WRITTEN REQUEST:
Convert the data below into a Markdown table with the columns Row and Line, giving each non-blank line its own numbered row.

DATA TO PROCESS:
================

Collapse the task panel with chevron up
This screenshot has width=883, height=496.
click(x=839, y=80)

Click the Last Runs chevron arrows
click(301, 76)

================

ANSWER FOR THE TASK:
| Row | Line |
|---|---|
| 1 | Collapse the task panel with chevron up |
| 2 | This screenshot has width=883, height=496. |
| 3 | click(x=839, y=80) |
| 4 | Click the Last Runs chevron arrows |
| 5 | click(301, 76) |